Copy the entries below word for word, from their first line up to and including the line that contains "Looking at the screenshot, I should (319, 157).".

[START Provided entries]

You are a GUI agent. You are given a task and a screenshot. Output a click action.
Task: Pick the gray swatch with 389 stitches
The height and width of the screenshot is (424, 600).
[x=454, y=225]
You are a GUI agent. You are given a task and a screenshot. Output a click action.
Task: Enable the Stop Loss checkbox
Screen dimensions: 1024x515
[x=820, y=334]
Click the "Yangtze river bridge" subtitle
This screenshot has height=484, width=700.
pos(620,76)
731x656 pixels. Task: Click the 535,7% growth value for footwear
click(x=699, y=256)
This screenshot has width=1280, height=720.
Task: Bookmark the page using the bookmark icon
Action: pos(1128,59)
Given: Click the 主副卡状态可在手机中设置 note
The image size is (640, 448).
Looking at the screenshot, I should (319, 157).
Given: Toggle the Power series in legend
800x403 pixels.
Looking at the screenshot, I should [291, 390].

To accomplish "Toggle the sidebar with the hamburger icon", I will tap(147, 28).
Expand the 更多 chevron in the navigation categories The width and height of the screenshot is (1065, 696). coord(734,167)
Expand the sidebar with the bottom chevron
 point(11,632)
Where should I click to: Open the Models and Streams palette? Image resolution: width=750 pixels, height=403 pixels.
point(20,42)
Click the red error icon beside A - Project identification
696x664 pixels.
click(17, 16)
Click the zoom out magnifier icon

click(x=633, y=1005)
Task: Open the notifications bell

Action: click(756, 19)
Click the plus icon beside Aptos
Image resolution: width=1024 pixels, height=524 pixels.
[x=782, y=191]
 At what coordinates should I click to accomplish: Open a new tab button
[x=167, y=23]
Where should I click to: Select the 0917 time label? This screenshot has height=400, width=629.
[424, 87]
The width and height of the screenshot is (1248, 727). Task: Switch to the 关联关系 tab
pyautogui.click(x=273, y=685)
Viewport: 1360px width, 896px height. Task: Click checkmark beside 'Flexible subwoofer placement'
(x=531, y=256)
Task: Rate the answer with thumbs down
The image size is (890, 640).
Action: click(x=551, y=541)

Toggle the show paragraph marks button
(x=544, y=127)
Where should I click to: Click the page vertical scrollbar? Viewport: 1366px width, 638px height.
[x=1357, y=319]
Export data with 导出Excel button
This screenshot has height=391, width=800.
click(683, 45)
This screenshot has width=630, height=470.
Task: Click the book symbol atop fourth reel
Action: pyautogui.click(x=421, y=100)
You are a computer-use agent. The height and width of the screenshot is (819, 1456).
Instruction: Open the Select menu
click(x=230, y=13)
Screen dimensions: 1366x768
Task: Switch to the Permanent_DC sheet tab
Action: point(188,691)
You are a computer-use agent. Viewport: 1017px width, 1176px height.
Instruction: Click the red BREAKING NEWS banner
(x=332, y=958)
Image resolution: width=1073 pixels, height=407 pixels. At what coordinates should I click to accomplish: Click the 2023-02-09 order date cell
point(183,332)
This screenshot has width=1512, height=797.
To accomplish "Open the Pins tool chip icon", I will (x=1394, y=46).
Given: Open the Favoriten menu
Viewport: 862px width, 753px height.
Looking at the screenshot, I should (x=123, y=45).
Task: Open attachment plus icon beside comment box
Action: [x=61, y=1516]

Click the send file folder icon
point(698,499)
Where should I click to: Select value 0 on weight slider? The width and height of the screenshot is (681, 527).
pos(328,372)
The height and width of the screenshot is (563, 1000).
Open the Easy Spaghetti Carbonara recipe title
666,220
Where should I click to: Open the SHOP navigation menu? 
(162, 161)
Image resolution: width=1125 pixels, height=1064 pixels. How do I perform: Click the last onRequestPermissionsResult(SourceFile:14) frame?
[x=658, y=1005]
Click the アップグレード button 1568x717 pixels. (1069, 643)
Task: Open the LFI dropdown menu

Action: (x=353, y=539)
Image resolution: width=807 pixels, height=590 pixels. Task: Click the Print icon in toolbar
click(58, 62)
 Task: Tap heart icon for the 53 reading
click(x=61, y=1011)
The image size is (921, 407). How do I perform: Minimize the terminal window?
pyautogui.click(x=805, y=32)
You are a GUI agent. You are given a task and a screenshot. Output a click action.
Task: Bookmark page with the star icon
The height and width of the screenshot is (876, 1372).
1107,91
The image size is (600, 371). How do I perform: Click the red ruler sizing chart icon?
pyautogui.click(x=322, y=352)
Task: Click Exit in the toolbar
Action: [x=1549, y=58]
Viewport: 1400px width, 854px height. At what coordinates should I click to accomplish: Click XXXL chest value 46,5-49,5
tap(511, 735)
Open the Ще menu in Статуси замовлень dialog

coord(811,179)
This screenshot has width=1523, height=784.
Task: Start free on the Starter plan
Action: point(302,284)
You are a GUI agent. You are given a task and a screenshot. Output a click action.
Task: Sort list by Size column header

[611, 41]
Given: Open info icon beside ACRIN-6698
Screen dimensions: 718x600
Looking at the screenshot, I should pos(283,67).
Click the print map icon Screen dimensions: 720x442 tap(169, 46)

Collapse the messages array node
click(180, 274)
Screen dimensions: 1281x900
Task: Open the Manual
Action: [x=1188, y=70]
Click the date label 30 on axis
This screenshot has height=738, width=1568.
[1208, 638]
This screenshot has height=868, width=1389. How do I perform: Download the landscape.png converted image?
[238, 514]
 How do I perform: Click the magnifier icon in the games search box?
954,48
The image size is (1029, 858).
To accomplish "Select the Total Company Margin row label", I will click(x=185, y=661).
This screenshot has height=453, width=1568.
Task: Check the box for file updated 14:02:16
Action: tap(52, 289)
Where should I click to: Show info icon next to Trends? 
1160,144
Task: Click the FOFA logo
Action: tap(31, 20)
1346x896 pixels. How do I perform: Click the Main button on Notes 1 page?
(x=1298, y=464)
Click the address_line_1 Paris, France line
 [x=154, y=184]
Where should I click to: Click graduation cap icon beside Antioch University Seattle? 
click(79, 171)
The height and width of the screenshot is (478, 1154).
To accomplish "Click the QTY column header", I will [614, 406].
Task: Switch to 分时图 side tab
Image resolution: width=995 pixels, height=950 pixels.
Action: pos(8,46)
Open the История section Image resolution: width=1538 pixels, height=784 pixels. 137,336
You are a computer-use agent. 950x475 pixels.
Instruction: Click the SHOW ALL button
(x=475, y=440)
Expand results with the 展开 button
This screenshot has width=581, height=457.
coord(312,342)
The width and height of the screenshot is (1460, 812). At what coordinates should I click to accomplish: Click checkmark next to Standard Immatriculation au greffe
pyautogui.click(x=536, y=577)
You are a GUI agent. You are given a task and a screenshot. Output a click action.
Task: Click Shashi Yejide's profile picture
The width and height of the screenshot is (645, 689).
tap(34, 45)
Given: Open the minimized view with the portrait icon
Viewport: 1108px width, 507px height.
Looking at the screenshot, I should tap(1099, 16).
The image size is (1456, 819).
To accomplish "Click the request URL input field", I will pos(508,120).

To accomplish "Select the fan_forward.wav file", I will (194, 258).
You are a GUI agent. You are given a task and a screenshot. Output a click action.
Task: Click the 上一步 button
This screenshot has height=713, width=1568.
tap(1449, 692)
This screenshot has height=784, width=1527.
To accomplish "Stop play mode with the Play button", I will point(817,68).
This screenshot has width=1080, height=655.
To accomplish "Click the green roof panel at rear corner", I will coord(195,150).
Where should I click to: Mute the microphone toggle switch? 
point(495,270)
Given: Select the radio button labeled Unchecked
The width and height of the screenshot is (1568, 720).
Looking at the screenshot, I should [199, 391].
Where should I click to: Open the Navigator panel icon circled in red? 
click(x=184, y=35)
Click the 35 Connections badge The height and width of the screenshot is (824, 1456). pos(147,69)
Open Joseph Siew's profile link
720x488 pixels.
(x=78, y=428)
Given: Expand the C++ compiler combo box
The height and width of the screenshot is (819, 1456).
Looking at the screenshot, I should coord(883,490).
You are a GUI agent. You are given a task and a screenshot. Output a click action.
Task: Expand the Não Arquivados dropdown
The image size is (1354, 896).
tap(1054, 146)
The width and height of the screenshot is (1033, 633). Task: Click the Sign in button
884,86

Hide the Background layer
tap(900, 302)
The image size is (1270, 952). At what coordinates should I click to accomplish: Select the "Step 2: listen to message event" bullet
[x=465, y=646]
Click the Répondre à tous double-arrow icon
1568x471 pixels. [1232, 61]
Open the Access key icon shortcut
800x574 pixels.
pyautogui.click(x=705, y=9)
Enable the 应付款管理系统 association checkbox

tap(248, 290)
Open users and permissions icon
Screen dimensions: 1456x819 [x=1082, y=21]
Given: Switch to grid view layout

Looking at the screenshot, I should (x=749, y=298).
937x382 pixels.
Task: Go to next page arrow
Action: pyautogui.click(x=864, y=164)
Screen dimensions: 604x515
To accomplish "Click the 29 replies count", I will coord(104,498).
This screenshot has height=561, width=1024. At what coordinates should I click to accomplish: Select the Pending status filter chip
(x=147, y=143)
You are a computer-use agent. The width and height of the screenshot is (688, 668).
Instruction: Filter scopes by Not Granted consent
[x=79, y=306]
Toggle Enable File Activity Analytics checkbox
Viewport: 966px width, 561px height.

[END Provided entries]

◆ Answer to this problem:
You are a GUI agent. You are given a task and a screenshot. Output a click action.
Task: Pick the gray swatch with 389 stitches
The height and width of the screenshot is (424, 600).
[x=454, y=225]
You are a GUI agent. You are given a task and a screenshot. Output a click action.
Task: Enable the Stop Loss checkbox
Screen dimensions: 1024x515
[x=820, y=334]
Click the "Yangtze river bridge" subtitle
This screenshot has height=484, width=700.
pos(620,76)
731x656 pixels. Task: Click the 535,7% growth value for footwear
click(x=699, y=256)
This screenshot has width=1280, height=720.
Task: Bookmark the page using the bookmark icon
Action: pos(1128,59)
Given: Click the 主副卡状态可在手机中设置 note
The image size is (640, 448).
Looking at the screenshot, I should (319, 157).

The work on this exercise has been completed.